Summer of 2001 I moved to PT. I didn't know anyone in the town, just my son's future in-laws who live about 20 minutes out. The job of unpacking, moving too much stuff into a smaller house, figuring out how to make home alone in a new place, was exciting and daunting. One evening as I stood in the garage breaking down boxes, the blush of sunset in the sky got my attention. I threw down the box-cutter, closed the door and started walking the mile and a half to North Beach.
I was just in time to walk down to the water and watch the sun set over Vancouver Island. There I stood, shivering, since I hadn't yet learned how chilly it is at the beach in the evening. Soon as the sun set, I turned to start the walk home, chanting silently "sweater, sweater, sweater.

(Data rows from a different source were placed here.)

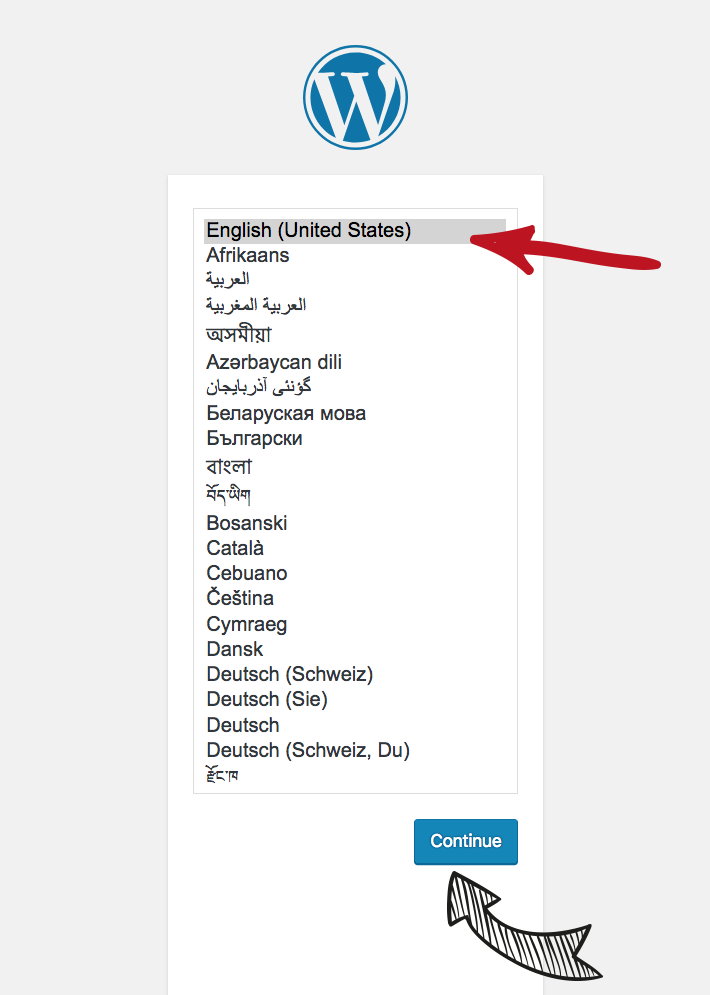710x995 pixels.
Task: Pick Dansk in the list
Action: pos(235,649)
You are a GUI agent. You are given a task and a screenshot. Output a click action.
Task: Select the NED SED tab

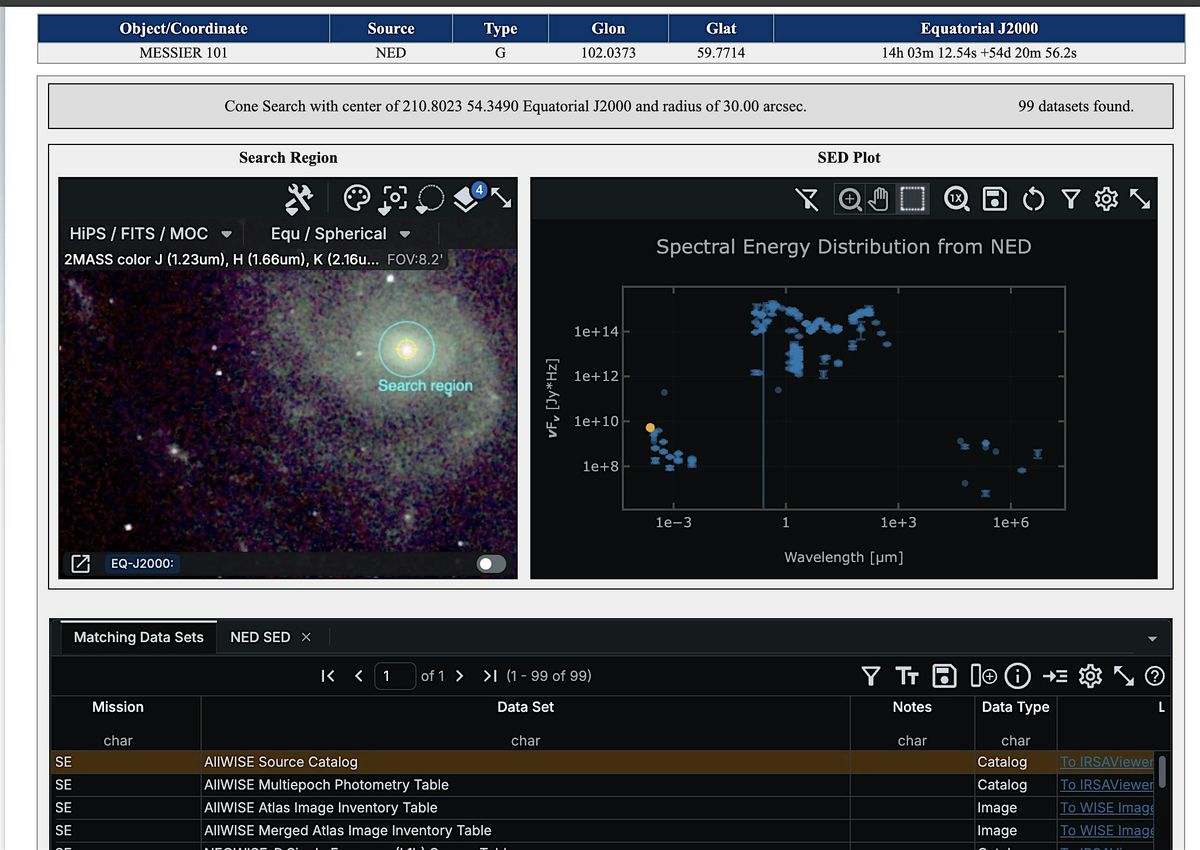pos(260,637)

Next time: sweater sweater sweater" and hugging my goose-fleshed arms.
There was an enigmatic-looking man standing at the edge of the beach and as I passed he said "Don't you think it's a little declasse to leave 15 seconds after the sun sets?" Smiling, I shook his hand and we introduced ourselves. Small town. He knew I was new. I acknowledged that I was. Then he said this: Well, you're going to have to decide what kind of artist you are, since you live in Port Townsend now. I thought for a second and said "I'm a writer. Nice to meet you." Then I refused his offer of a ride and set off walking home.
As I walked, I thought about what I'd said. I'm a writer. I thought of how Dr. Emmel had encouraged her writing students to do that. "Do you write every day? Then own it." I am a singer, a photographer, an actor, too. But the thing I can't not do is write. The fact that I haven't sent anything out to publishers feels delegitimizing, but I keep at it. I think of Mary Oliver writing for 25 years, seriously, before trying to get published. Patience. I keep at it, working at a daily practice.
Variety of experience certainly gives a person more to write about. It's fine to have other interests. But now, nine years after that evening on the beach, I'm still not sending stuff out and I feel more than a little foolish. The business of making myself the best I can be is unfinished at a time when the life I have ahead of me is scarily shorter. I am feeling the pinch of time.
But I do remember, that one day when a stranger on the beach asked me to choose, I did. What I have to do now is get up every day, choose again, and do what needs to be done.